After a couple of wet weekends it was important to restart the gorse harvest. We've got trees to put in but can't do so until some of the gorse is cleared. So the boys and I set to and we cleared about 20 m of gorse and as if by miracle we finally find the boundary to the land at the bottom of the garden.
The only problem with gorse harvesting is what to do with the gorse harvested. Although my friend Gill mentioned that she knew someone who made wine from gorse, I'm not sure that this is a good idea since our gorse has been exterminated with industrial strength killer spray.
I've created a massive pile to be burned tomorrow.
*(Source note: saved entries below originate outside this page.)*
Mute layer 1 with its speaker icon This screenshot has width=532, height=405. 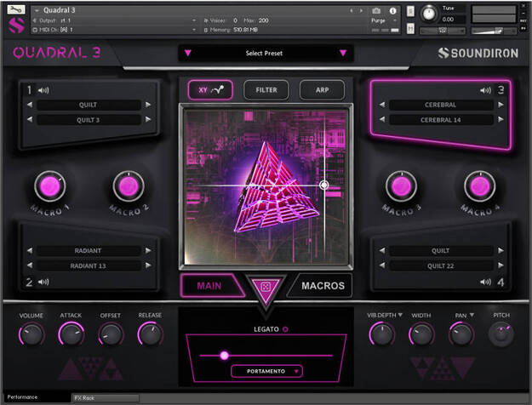pyautogui.click(x=43, y=90)
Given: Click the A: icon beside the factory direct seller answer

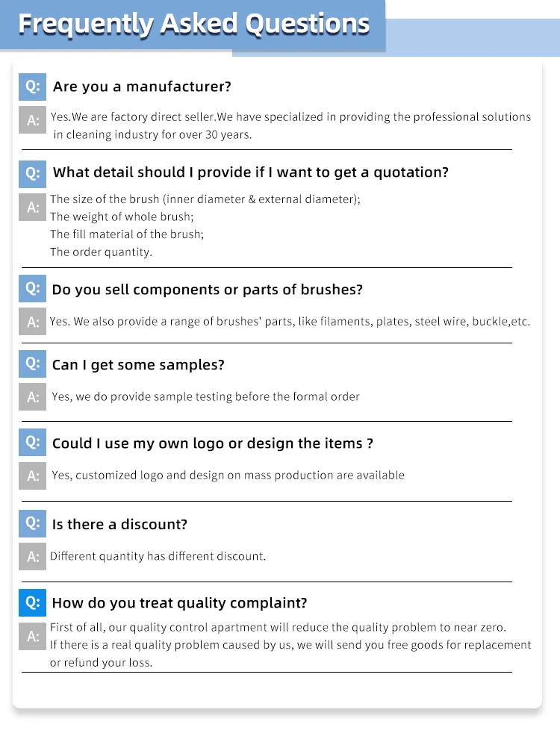Looking at the screenshot, I should click(32, 120).
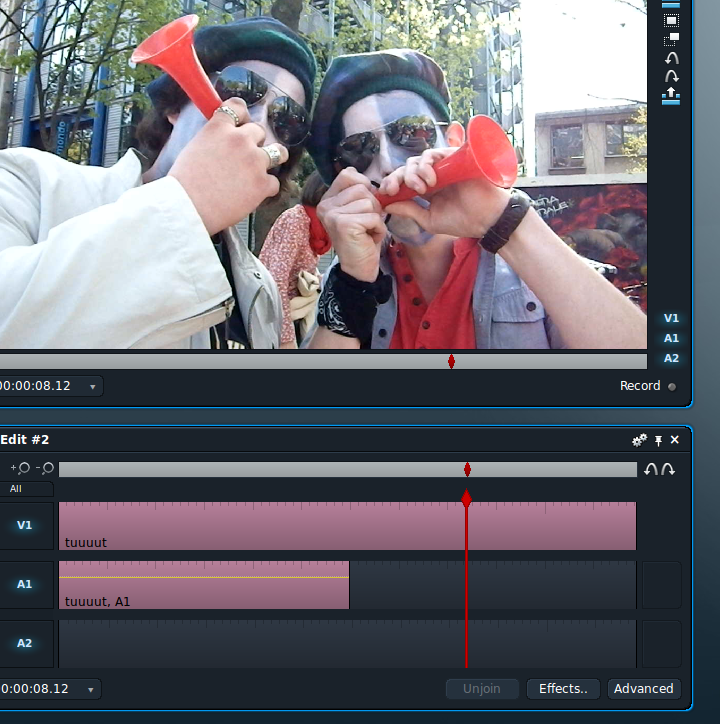Toggle the A1 track in timeline
720x724 pixels.
coord(24,584)
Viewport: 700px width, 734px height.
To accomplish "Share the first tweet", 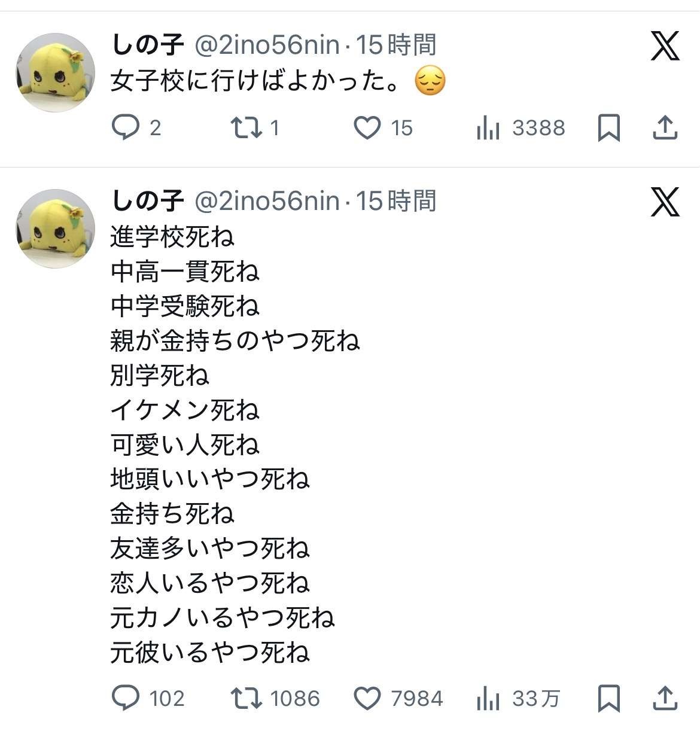I will (665, 127).
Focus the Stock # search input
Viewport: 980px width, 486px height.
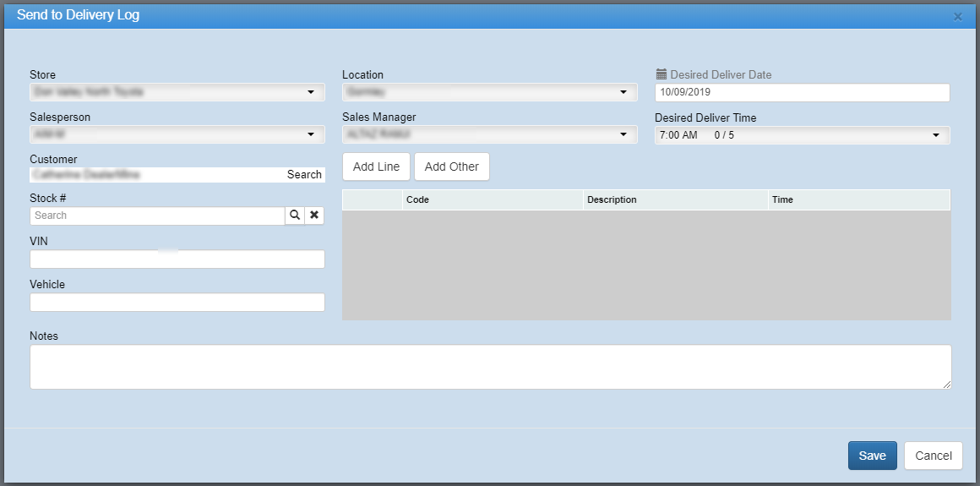(157, 216)
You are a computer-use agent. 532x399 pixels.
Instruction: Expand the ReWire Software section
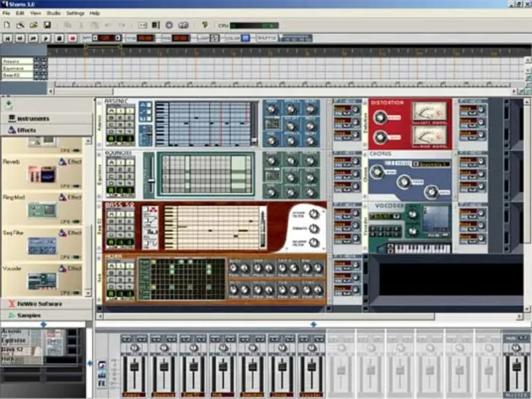(x=39, y=304)
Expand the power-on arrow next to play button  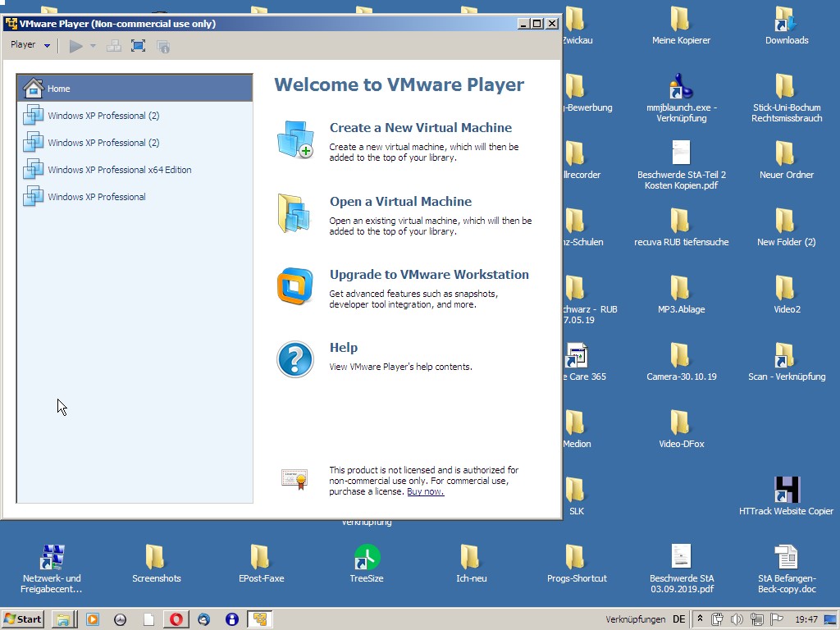93,46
I think if we set light to it as it is we'd probably take the rest of the bush with it so there'll need to be some careful planning and fire building skills.
It's fair to say that my hands, arms, legs and back ache after all the physical exertion but I'm so pleased to have made it to the bottom of the garden at last. If those living in the northern hemisphere get woken by a bright light in the middle of the night, don't worry it's just us burning our gorse!
Fortnum admiring the growing gorse mountain
Rubbish picture (sorry, it was getting dark) but if you squint you can see the bottom of the garden.
Tomorrow when I crawl out of bed complaining of the muscle ache I shall think of my father-in-law who started this whole gorse thing off in the first place. After his marathon spraying efforts during his holiday with us earlier in the year it would be rude not to follow through and clear the dead gorse. I keep telling myself it will be worth it in the end. Won't it?